Will The Real Artists Please Stand Up: I'm not going to say that the people on this show aren't real artists, but, come on, what kind of artist would be on a reality television program? Seriously. So, yes, Peregrine, you may have sold prints to the Whitney, but you are still on reality TV (and named after a fucking hobbit). Sure, Jamie Lynne, you might be a devout Christian who won best in show a few times, but you are not going to make it big after being on Bravo (and you're basically a Spears).

No One Takes This Seriously: The beautiful thing about Top Chef and Project Runway is that food and fashion professionals actually watch the show and think it's cool. People get jobs after being on the show. It not only makes them famous, but actually helps their careers. We have a hard time believing this is going to happen on Work of Art. Do you really think Charles Saatchi is going to have Jeff Koons over for margaritas to watch this show to discuss latching on to some undiscovered talent? Lots of art people don't even own televisions, and if they do it's so that they can look down on it and never turn it on.

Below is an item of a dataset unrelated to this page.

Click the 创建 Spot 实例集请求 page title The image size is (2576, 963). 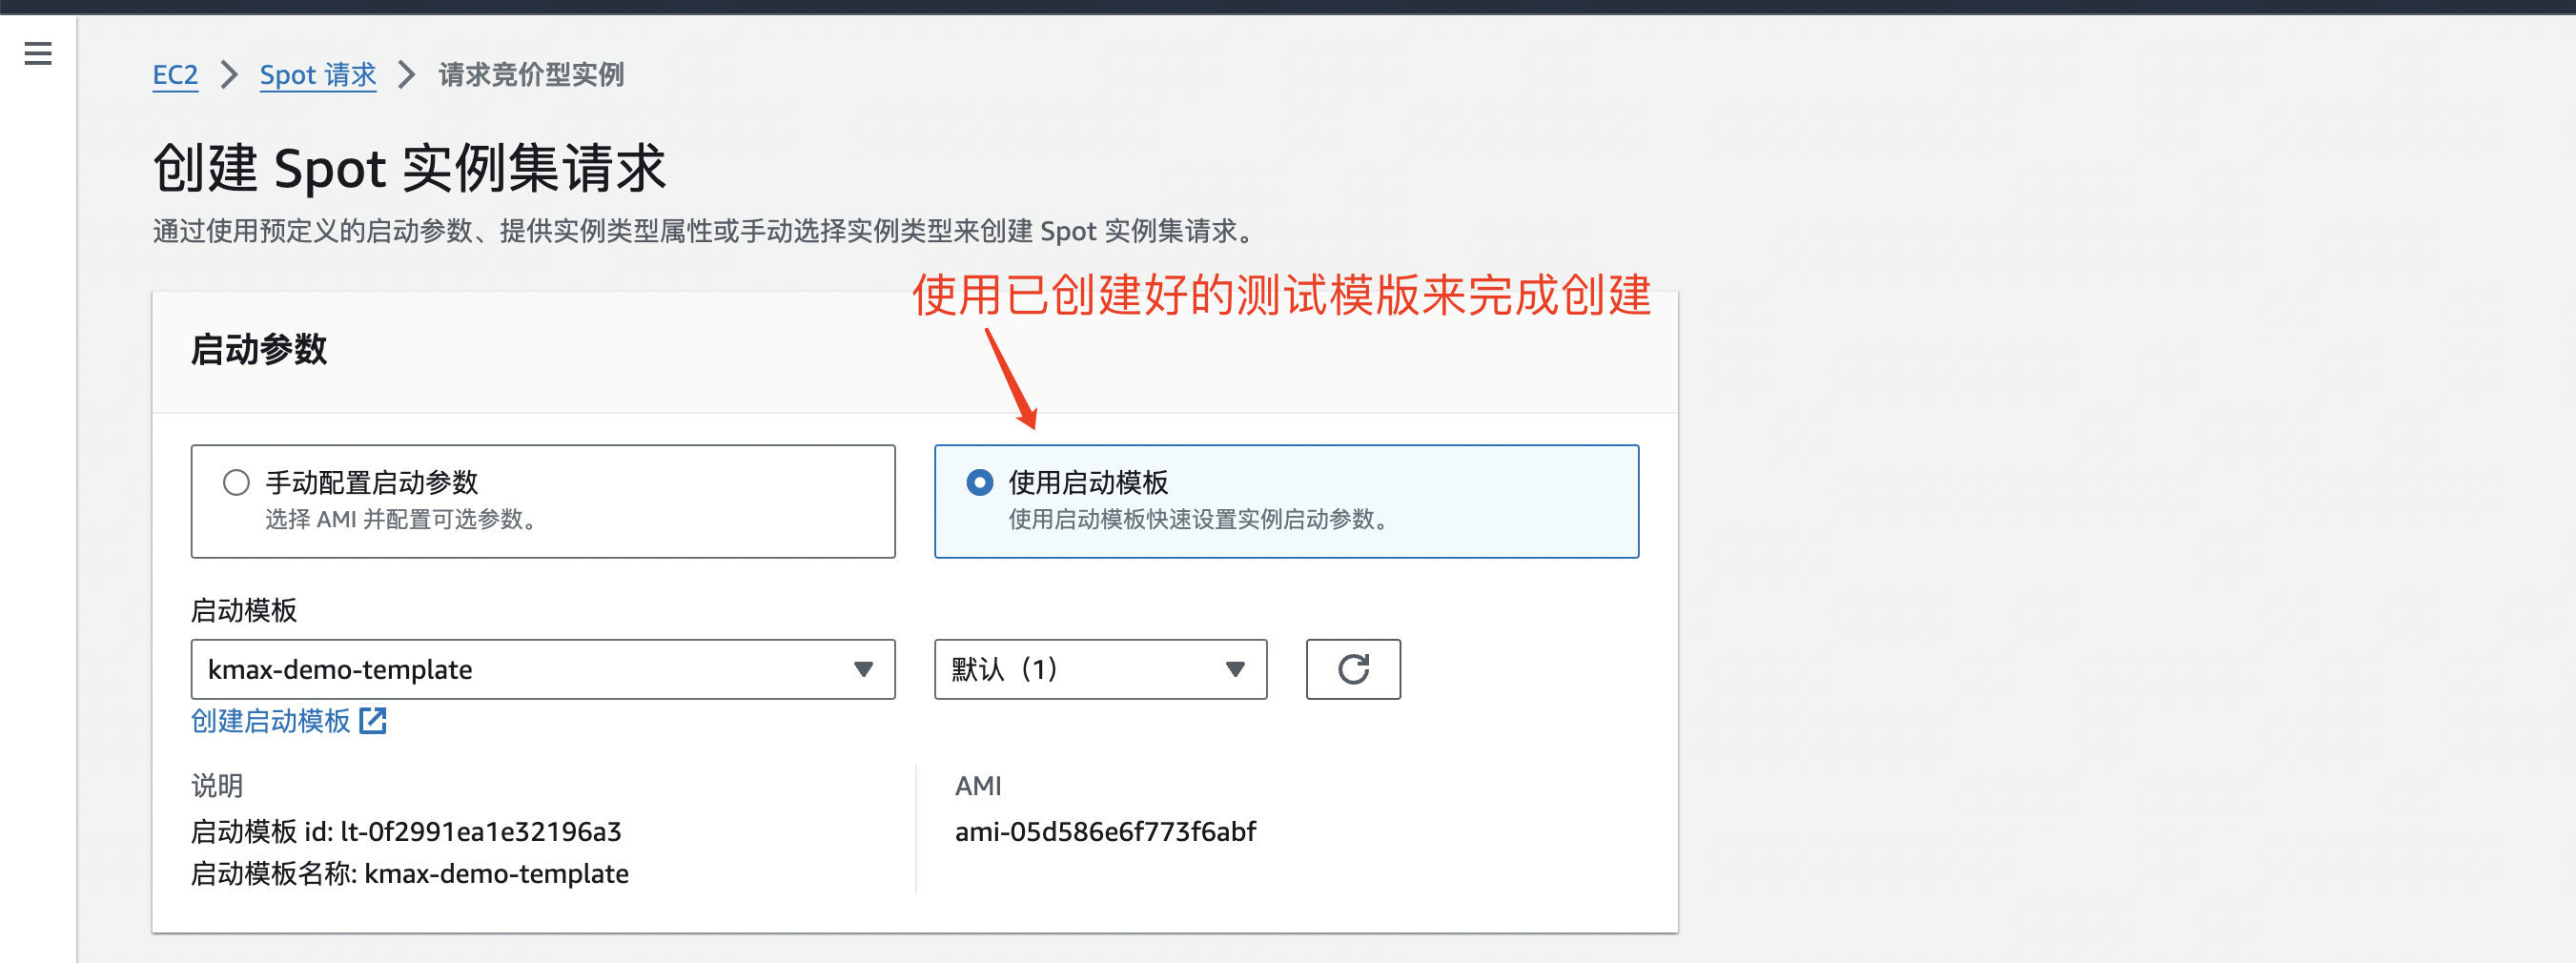[x=409, y=168]
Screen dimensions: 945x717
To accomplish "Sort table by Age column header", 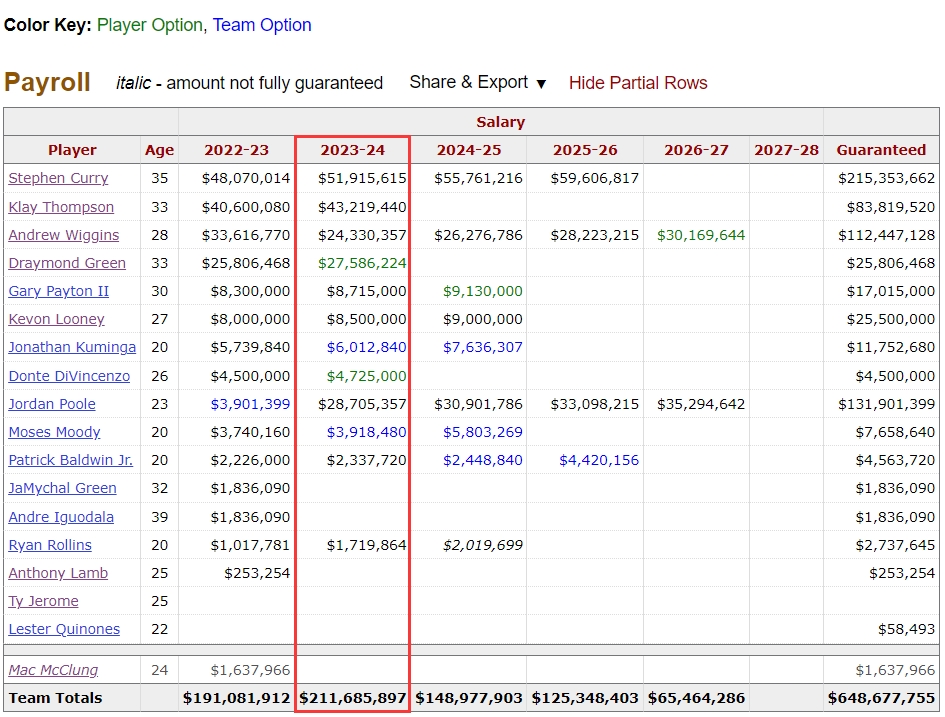I will coord(159,150).
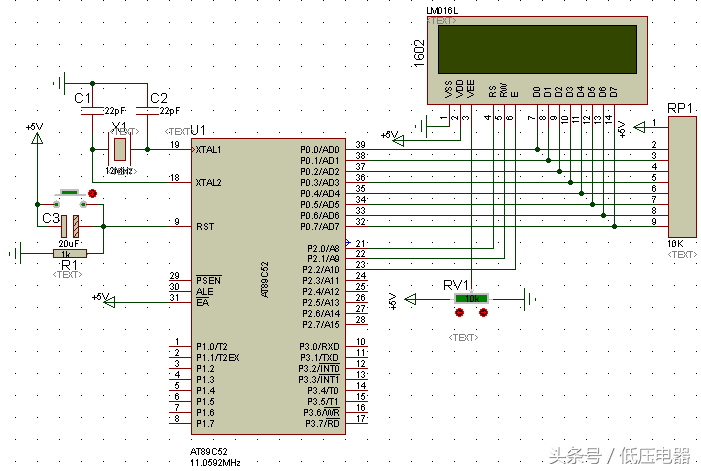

Screw The Art World: Yes, the art world is bullshit. It's a bunch of willfully wacky artist types with outlandish personalities (great for reality television) who are trying to dupe a bunch of wealthy hedge funders into buying their work in the hopes that it will become popular and turn them a profit. The incestuous world of Art Basel and the West Chelsea gallery scene is not welcoming to outsiders. It is trying to foster the illusion of exclusivity, prestige, and big, big money to make a bunch of crazy people really rich. This is all. If it lets all the rabble from the middle of the country in to try to grab at the free wine and cheese at their openings, it's going to ruin the whole enterprise. (Look at what happened to Ryan McGinley!) This secret society might seem cool, hip, and mysterious. But it is really just one big giant fraud. One that doesn't want us at its parties.

A Picture and a Thousand Words: The art world is a fraud and so is the art it creates. It is no longer about creating aesthetically pleasing works or things that are objectively beautiful. It is about telling good stories. No work is complete without the narrative of how it was made. Like Jackson Pollock, "Oh, he was a horrible alcoholic who just threw paint around. Sure, they all look alike, but he peed on this one. Look, he put a cigarette out on this one." Obviously performance art is the worst offender of this, but it has infiltrated its way into all other disciplines. It's either about the materials, the process the artist went through to make it, or the concept behind it. We don't care if it's a column made out of turds from the field where the artists abandoned his puppy as a young boy. It's still a pile of shit, and no matter how much someone paid for it or how much we're supposed to like it, it still stinks.